The Aurora Australis was only faintly visible to the naked eye at these locations. A reminder that energetic transformations are ever present around us. A beautiful reminder that our sensory limitations often blind us to the dynamic and everpresent energy of the universe.
The physics behind the phenomenon of Aurora’s, originates from the sun. The sun is a ball of superhot gases made of electrically charged particles called ions. The ions, which continuously stream from the sun’s surface, are called the solar wind. As National Geographic explains:
“As solar wind approaches Earth, it meets Earth’s magnetic field. Without this magnetic field protecting the planet, the solar wind would blow away Earth’s fragile atmosphere, preventing all life. Most of the solar wind is blocked by the magnetosphere, and the ions, forced around the planet, continue to travel farther into the solar system.

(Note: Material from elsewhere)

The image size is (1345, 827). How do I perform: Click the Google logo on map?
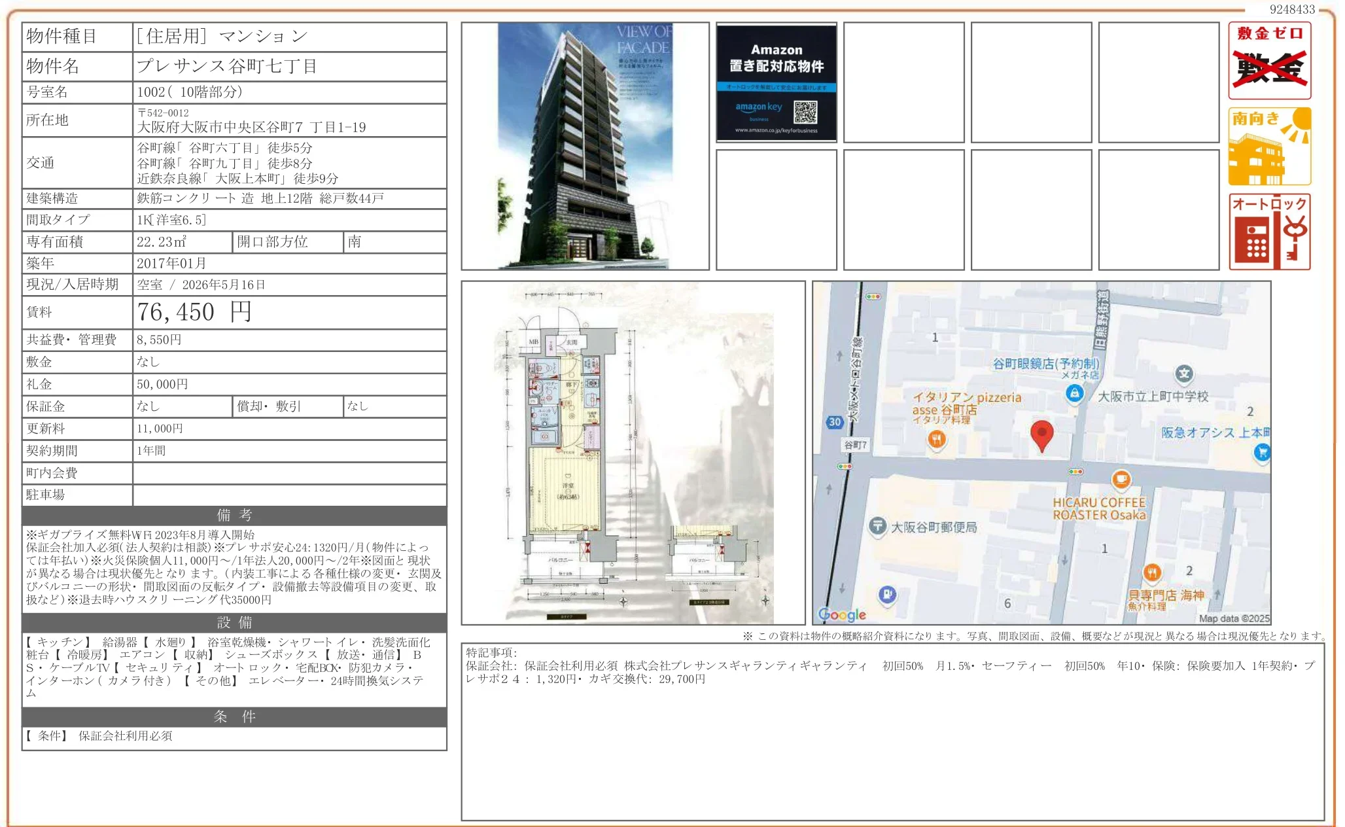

Although most of the solar wind is blocked by the magnetosphere, some of the ions become briefly trapped in ring-shaped holding areas around the planet. These areas, in a region of the atmosphere called the ionosphere, are centered around Earth’s geomagnetic poles. The geomagnetic poles mark the tilted axis of Earth’s magnetic field. They lie about 1,300 kilometers (800 miles) from the geographic poles, but are slowly moving.
In the ionosphere, the ions of the solar wind collide with atoms of oxygen and nitrogen from Earth’s atmosphere. The energy released during these collisions causes a colorful glowing halo around the poles—an aurora. Most auroras happen about 97-1,000 kilometers (60-620 miles) above Earth’s surface.”